Regular exercise fights depression in so many ways! Approximately 1/3 of individuals who have major clinical depression do respond well to antidepressant medication. There is hope! Exercise is successful in reducing even treatment-resistant depression.1 Even single bouts of exercise have favorable effects on the brain.2 This blog explains how exercise fights depression.

Widespread Depression

The World Health Organization estimates more than 264 million people of all ages suffer from depression. Worldwide, depression is a leading cause of disability. Approximately 17% of the U.S. population will suffer from a major depressive episode at some point in their lifetime. It is the leading cause of disability in the United States.3

The Depressed Brain

Long-lasting major depression is a brain disease. Circuits of the brain malfunction so that the lower brain usurps the front brain. Consequently, fear and ruminations (negative thoughts focused on negative emotions) dominate. If depression continues, major areas in the brain will eventually atrophy. The electronics and the chemistry within the brain becomes imbalanced.

Exercise Optimizes the Front Brain

To defeat depression, one needs the optimization of executive functions and a healthy front brain. Why? The front brain (precisely, the prefrontal cortex) engages in such executive duties as initiating a task, self-control, planning, organizing, and the mental flexibility to switch from one task or idea to another. Working memory, which is the capacity to hold information in the mind for completing a task, is another executive function. Self-monitoring is the ability to measure one’s performance against some standard of what is needed or expected. It is the ability to accept and weigh feedback on one’s performance.

Researchers found that regular aerobic exercise improves executive functioning. Moreover, regular exercise is linked to the increased thickness of the brain’s outer layer in the left frontal area in both young and old individuals.4 The thickness of the cortex means there is no atrophy of that part of the front brain.

TASK REQUIREMENTS:
A - Reproduce the passage on exercise and depression from "The World Health" up to and including "brain becomes imbalanced.".
B - List every section heading in the passage on exercise and depression.

LISTED RECORDS:

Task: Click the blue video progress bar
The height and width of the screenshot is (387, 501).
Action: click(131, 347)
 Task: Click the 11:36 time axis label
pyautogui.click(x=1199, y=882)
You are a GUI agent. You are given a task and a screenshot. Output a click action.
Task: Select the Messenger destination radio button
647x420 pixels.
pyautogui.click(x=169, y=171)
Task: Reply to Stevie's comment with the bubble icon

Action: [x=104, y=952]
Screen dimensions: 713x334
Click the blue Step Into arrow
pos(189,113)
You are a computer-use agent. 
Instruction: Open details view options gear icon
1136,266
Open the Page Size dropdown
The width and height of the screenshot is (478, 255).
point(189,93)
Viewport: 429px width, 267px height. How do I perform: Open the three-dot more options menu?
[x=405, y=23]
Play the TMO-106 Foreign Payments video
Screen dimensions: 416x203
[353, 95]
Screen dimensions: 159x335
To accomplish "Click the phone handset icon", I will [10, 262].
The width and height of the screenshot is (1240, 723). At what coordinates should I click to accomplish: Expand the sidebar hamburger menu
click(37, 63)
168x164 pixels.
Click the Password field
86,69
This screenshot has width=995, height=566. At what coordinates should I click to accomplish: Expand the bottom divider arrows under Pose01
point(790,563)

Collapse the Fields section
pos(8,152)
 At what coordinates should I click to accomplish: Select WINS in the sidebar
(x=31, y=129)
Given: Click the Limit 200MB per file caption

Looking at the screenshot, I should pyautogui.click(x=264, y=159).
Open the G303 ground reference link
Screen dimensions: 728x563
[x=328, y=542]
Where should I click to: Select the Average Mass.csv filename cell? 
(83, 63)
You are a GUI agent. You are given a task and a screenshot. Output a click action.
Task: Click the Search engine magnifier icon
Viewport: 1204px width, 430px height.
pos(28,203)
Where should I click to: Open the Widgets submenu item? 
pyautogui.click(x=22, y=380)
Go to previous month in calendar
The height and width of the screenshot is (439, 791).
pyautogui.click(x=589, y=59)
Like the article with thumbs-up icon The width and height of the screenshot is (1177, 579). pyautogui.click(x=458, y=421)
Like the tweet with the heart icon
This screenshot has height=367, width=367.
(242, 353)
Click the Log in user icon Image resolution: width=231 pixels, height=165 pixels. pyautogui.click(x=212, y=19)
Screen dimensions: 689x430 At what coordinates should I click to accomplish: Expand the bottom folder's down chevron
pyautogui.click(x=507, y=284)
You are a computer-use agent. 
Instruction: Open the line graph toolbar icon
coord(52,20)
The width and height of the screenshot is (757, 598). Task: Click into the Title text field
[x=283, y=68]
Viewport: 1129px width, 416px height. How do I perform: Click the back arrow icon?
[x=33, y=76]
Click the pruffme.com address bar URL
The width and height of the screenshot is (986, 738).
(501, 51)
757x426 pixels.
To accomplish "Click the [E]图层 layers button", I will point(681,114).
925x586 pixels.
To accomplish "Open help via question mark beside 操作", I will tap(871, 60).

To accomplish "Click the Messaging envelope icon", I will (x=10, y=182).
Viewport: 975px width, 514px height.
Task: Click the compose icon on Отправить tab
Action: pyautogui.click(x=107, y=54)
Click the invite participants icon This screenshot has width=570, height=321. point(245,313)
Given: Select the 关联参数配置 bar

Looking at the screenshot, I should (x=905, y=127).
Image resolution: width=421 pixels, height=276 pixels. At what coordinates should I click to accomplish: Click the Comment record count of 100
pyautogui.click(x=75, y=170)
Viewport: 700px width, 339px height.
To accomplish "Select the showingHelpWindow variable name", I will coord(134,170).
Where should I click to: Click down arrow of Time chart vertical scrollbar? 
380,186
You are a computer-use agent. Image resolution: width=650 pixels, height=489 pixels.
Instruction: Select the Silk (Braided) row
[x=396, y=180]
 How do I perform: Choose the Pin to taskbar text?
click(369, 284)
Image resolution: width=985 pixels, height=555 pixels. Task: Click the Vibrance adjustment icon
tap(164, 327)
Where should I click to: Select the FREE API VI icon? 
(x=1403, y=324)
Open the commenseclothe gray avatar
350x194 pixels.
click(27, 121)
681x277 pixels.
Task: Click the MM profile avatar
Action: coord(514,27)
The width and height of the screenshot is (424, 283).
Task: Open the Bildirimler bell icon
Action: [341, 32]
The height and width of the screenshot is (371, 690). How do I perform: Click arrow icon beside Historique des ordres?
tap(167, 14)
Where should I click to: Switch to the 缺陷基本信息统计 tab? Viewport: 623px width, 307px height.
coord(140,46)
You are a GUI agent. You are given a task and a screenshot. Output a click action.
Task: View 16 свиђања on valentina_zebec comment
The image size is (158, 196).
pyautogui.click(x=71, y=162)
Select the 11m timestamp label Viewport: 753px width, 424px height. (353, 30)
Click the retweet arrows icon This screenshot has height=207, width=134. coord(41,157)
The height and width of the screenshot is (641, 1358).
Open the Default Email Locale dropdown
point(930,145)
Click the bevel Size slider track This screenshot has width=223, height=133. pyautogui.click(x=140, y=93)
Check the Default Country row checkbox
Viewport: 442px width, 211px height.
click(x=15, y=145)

WRITTEN ANSWERS:
A -
The World Health Organization estimates more than 264 million people of all ages suffer from depression. Worldwide, depression is a leading cause of disability. Approximately 17% of the U.S. population will suffer from a major depressive episode at some point in their lifetime. It is the leading cause of disability in the United States.3

The Depressed Brain

Long-lasting major depression is a brain disease. Circuits of the brain malfunction so that the lower brain usurps the front brain. Consequently, fear and ruminations (negative thoughts focused on negative emotions) dominate. If depression continues, major areas in the brain will eventually atrophy. The electronics and the chemistry within the brain becomes imbalanced.

B -
Widespread Depression
The Depressed Brain
Exercise Optimizes the Front Brain